I don't like mechanics that are detached from the actions they're meant to represent. The more detached they are, the less I like them. I have yet, however, to find a sufficiently representational way to deal with computers. Modern games have this problem all the time. I don't like Shadowrun because I don't like their approach. I don't like giving the players some dice and saying "Check your programming skill," because anything that relies too much on simple skill rolls feels like a cop-out. I'm from the world of AD&D and before, where your character's skills were a supplemental set of things that generally gave you new binary abilities. It was rarely important to test whether or not you succeeded at cobbling, for instance. You merely said "I go make some shoes for x hours."

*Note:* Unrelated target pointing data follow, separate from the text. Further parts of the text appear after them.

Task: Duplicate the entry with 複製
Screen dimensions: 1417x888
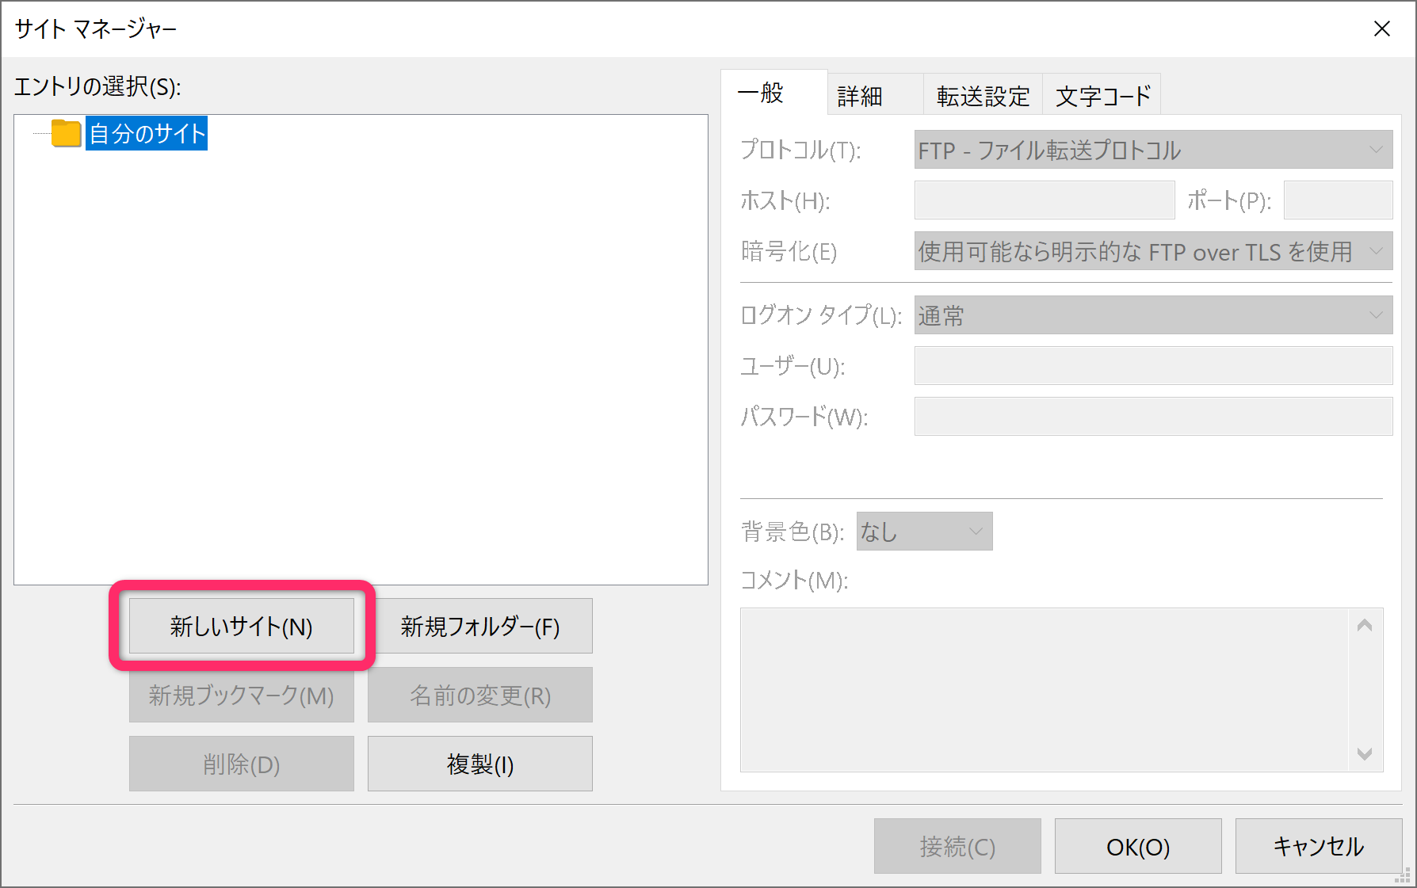Action: [479, 764]
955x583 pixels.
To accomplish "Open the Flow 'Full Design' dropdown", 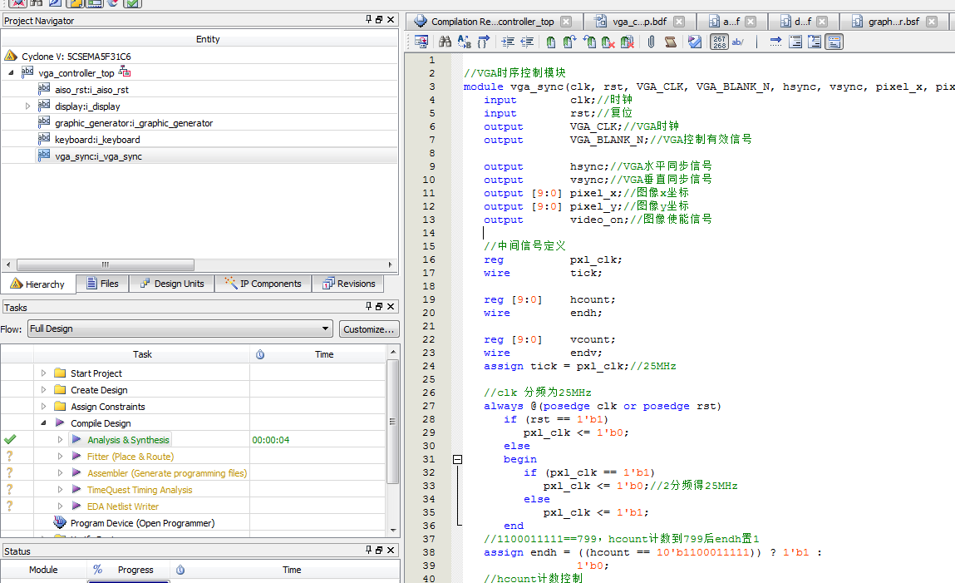I will pyautogui.click(x=324, y=329).
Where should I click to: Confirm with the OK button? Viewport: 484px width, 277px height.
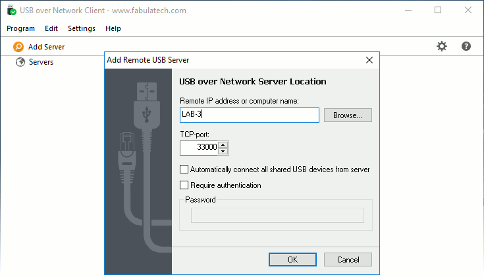coord(293,260)
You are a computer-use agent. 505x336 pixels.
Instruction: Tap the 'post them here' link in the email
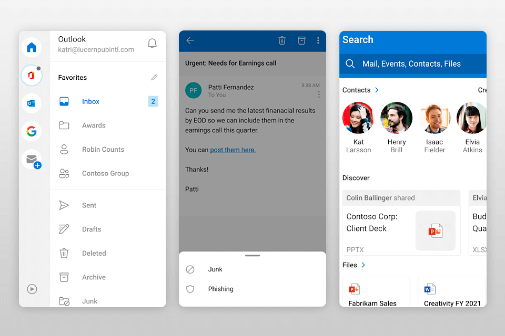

The question, then, is how to model computer use. Generally, it is done by aggregating a number of computer-related skills. "Computer use" itself covers generic usage. There's also sometimes "programming" as well as a few extra skills that govern the different aspects of using a computer. I've never noticed computer science as a skill in any system.
Being able to produce programs of your own is a powerful ability. There should be, one would think, a process of setting how difficult the program should be to create, checking a chart for the required time and debugging, and then the accumulation of successes with the skill check over time. Perhaps a period of five hours is the correct method, with one skill check accruable per hour. Each level of complexity of the program can then take 1d6 successes. So far, so good. This makes a ramping system whereby longer programs will, on average, take longer to create.
But that can't be all. We also need to know how programs work. What effects they have on the game. Are they simply tools, required to complete tasks? Are they something more? Bonuses to certain rolls?
These are questions I find myself asking, running a GURPS game set in the future. If there are answers, I'd be glad to hear 'em. Else I will look through the great archives of the internet and try my own computer use check.